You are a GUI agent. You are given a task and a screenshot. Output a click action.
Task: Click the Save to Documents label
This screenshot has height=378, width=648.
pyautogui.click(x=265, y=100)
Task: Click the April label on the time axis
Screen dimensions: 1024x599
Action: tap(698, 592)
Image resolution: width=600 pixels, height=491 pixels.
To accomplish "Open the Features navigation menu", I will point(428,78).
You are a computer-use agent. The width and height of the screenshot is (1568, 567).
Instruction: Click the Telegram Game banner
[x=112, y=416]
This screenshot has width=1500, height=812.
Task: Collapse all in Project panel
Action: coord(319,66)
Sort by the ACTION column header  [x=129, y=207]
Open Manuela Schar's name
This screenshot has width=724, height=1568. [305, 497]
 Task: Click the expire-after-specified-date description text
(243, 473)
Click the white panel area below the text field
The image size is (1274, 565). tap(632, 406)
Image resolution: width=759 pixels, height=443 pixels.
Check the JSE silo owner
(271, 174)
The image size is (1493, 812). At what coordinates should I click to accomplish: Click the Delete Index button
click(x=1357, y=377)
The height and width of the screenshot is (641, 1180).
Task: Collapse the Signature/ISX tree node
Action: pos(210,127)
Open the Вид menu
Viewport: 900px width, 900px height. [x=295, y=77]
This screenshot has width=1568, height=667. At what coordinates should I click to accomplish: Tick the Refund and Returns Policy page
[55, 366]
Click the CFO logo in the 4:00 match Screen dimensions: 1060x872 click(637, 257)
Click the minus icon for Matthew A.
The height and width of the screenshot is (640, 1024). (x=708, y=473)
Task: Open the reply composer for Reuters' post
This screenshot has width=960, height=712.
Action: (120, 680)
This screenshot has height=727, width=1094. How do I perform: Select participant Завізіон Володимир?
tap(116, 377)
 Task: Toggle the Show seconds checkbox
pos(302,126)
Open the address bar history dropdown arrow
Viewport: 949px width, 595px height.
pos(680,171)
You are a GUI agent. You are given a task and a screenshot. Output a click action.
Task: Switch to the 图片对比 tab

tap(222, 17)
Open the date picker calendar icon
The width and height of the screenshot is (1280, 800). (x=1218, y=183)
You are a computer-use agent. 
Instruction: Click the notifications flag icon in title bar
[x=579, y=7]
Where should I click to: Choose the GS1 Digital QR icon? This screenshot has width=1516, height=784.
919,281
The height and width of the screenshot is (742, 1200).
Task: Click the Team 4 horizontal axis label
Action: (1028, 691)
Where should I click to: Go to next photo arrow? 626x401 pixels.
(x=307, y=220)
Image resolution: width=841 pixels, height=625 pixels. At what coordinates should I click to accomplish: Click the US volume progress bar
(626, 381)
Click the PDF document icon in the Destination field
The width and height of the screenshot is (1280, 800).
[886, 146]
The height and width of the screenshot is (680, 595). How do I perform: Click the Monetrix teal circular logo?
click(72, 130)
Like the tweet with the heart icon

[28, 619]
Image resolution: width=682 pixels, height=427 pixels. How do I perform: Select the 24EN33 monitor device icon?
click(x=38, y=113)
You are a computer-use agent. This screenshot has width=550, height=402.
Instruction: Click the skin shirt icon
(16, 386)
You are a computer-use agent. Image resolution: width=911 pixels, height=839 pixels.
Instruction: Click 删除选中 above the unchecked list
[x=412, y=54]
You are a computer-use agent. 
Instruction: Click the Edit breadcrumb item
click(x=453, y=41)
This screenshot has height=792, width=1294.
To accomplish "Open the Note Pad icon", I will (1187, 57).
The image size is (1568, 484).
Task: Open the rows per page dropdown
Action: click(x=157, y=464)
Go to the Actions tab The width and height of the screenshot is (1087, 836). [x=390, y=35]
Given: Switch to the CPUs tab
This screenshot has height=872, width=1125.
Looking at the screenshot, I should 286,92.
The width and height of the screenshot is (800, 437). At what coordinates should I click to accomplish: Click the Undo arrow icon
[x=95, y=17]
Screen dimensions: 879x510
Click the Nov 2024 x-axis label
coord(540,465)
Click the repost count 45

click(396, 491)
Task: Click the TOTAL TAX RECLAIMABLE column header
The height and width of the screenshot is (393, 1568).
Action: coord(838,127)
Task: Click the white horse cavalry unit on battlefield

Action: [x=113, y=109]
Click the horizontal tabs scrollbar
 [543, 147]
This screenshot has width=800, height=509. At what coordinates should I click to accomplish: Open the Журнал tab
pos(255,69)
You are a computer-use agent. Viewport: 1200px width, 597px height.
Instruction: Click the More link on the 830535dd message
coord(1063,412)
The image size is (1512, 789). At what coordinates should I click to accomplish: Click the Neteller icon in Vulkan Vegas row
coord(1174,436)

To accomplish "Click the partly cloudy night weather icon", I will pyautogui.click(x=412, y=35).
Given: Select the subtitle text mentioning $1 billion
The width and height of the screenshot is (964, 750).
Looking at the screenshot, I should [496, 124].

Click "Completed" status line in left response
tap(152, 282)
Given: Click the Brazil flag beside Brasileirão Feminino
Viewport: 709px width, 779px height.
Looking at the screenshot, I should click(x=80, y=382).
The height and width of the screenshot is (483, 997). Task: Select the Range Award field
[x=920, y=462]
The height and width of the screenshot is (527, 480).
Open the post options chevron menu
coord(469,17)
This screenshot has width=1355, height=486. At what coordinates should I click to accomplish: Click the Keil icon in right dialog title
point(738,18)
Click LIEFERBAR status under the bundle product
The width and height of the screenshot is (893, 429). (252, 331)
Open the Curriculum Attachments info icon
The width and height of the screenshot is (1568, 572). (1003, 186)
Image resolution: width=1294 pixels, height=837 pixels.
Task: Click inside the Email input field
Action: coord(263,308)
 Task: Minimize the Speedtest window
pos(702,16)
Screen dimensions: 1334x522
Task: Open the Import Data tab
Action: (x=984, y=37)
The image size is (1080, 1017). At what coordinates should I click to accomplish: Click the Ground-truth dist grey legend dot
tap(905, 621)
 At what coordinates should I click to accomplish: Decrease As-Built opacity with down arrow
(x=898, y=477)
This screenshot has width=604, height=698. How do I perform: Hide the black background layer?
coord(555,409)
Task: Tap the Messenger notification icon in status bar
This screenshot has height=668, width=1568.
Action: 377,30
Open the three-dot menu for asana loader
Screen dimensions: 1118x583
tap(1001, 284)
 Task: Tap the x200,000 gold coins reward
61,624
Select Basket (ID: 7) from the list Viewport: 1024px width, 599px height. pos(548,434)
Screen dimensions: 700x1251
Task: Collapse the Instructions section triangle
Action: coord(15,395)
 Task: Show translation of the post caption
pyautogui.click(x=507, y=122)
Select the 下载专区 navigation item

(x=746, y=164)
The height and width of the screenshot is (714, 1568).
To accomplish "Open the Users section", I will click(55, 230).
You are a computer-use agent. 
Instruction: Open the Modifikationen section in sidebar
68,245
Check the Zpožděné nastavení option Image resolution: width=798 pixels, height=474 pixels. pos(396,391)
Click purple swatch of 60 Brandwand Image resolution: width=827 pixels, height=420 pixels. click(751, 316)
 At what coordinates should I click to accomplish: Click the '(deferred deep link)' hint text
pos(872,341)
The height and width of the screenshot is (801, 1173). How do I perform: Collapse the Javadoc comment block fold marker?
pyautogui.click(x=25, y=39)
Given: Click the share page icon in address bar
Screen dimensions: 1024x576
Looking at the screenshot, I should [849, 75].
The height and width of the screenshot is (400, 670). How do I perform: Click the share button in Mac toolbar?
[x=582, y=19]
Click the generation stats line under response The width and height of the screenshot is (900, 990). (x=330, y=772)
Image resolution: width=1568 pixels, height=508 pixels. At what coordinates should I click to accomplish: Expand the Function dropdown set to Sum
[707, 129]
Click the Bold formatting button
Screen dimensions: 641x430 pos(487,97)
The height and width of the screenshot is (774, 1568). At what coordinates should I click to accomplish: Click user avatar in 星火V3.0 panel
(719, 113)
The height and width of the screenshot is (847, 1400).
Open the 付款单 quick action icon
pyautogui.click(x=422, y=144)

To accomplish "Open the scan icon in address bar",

________________________

**Brief**
Every line, from the one holding "Instruction: Open the" through the last line of the material above, should be transcribed exactly, and no line outside that range.

**Answer to this exercise**
Instruction: Open the Modifikationen section in sidebar
68,245
Check the Zpožděné nastavení option Image resolution: width=798 pixels, height=474 pixels. pos(396,391)
Click purple swatch of 60 Brandwand Image resolution: width=827 pixels, height=420 pixels. click(751, 316)
 At what coordinates should I click to accomplish: Click the '(deferred deep link)' hint text
pos(872,341)
The height and width of the screenshot is (801, 1173). How do I perform: Collapse the Javadoc comment block fold marker?
pyautogui.click(x=25, y=39)
Given: Click the share page icon in address bar
Screen dimensions: 1024x576
Looking at the screenshot, I should [849, 75].
The height and width of the screenshot is (400, 670). How do I perform: Click the share button in Mac toolbar?
[x=582, y=19]
Click the generation stats line under response The width and height of the screenshot is (900, 990). (x=330, y=772)
Image resolution: width=1568 pixels, height=508 pixels. At what coordinates should I click to accomplish: Expand the Function dropdown set to Sum
[707, 129]
Click the Bold formatting button
Screen dimensions: 641x430 pos(487,97)
The height and width of the screenshot is (774, 1568). At what coordinates should I click to accomplish: Click user avatar in 星火V3.0 panel
(719, 113)
The height and width of the screenshot is (847, 1400).
Open the 付款单 quick action icon
pyautogui.click(x=422, y=144)

To accomplish "Open the scan icon in address bar",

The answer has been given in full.